It is raining. I am feeling happy. My friends in the Midwest would probably not agree with me. Rain in the Midwest is an unwanted guest. It arrives at graduations, carefully planned weddings, summer BBQs and state fairs. I can’t count the time’s events were canceled and rescheduled when I lived in Michigan.
The lighting would cut the dark black sky in half and perform the most spectacular fireworks display. The thunder would shake the house until I was convinced the house was strong enough to last. Hurricanes in Japan scared me the most. The rain beat against the outside aluminum doors used to protect the windows from getting broken. The sky would turn a very dark color, and a strong wind began to blow. The house would shake back and forth, and I would hide under the blankets. I never knew if we were going to escape these storms. We always did. I was born a desert rat.
#####
- Set of tasks:
a) Decide whether each statement agrees with the essay about rain, answering yes or no and quoting the deciding words: (i) The writer once lived in Michigan. (ii) Hurricanes in Japan frightened the writer more than anything else. (iii) During hurricanes, the writer hid under the bed.
b) Carry on the essay about rain from its final sentence.

- Data lines:
#####
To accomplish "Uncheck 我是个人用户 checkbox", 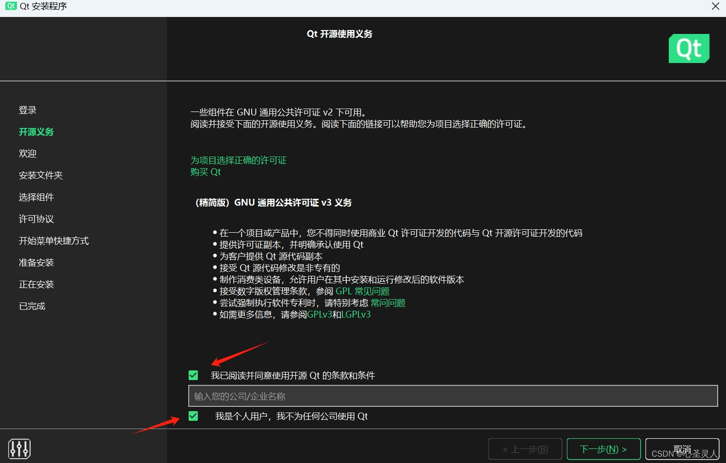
#####
- Answers to the tasks:
a)
(i) Yes: "when I lived in Michigan"
(ii) Yes: "Hurricanes in Japan scared me the most."
(iii) No: "I would hide under the blankets."

b)
My husband was fascinated with the weather. He would stand out on the patio while I pleaded for him to come in. I didn’t want him to get hit by a bolt of lighting.
I obtained a whole new vocabulary of weather terms while living in Michigan: black ice, whiteouts, lake effect snow, blizzards, tornados, and gustnados (a term invented by the insurance companies so they wouldn’t have to pay for damages).
I moved back to Phoenix, AZ after living away for more than 42 years. We have monsoons, dust storms, haboobs (a word taken from the Arabic language meaning powerful dust storm), and flash flooding.
Phoenicians don’t know what to do when it rains. They slow down on the freeways or speed up on the local streets. The rain causes flooding in the desert. There is nowhere for the water to go. Washes are constructed with river rock to guide the water to run off into various valleys of the desert instead of the streets.
Signs are posted everywhere warning drivers not to drive in areas when it rains. People don’t read the signs. Many natives and visitors are not aware of the dangers rain causes in the desert areas. They drive past signs warning them not to operate in this area when flooded. They end up in ditches or dips in the roads that have flooded. They get stuck in the sand and water and have to be rescued.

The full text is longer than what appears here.